_EXERCISE:_
Pull each line containing "Patanjalis" from the data.

*** RECORDS TO PROCESS ***

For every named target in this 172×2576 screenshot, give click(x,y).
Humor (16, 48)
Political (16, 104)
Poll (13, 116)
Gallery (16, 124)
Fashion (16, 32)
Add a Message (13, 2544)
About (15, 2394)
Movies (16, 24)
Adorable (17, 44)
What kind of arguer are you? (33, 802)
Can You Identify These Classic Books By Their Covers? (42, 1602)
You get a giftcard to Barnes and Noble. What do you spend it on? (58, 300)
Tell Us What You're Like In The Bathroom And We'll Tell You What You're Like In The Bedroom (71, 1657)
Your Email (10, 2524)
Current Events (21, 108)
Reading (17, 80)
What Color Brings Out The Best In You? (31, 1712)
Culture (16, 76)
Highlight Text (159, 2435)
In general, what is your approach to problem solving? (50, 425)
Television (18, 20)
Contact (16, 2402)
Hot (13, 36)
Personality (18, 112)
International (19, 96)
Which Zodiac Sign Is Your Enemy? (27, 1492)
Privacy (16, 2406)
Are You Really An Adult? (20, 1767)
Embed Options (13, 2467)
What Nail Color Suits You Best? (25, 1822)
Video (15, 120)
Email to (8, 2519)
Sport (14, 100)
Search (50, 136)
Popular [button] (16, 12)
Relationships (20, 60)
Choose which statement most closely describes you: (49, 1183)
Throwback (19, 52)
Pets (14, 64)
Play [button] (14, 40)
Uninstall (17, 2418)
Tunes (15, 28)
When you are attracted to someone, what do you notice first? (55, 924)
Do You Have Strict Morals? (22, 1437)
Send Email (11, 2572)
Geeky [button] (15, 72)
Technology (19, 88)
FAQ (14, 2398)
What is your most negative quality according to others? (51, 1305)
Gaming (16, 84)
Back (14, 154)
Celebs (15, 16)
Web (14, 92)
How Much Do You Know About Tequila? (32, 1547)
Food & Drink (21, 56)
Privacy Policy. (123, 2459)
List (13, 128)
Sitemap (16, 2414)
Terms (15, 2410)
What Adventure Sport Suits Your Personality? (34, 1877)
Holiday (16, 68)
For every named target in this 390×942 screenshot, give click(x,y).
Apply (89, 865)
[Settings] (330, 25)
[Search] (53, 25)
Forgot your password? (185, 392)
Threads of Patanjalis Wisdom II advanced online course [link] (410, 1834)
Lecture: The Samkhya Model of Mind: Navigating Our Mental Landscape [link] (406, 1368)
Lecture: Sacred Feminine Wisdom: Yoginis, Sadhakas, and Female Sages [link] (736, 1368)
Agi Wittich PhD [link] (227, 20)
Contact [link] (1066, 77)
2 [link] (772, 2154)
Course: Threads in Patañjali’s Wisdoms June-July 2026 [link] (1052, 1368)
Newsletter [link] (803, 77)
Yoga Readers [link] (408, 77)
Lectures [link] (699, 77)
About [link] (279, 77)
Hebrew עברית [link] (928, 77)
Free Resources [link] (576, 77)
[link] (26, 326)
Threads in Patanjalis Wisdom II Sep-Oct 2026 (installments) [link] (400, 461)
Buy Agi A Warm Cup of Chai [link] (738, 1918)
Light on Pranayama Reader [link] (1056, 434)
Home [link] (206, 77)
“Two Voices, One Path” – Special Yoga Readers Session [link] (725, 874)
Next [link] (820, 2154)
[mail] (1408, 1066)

*** End of RECORDS TO PROCESS ***

_SOLUTION FOR THIS EXERCISE:_
Threads of Patanjalis Wisdom II advanced online course [link] (410, 1834)
Threads in Patanjalis Wisdom II Sep-Oct 2026 (installments) [link] (400, 461)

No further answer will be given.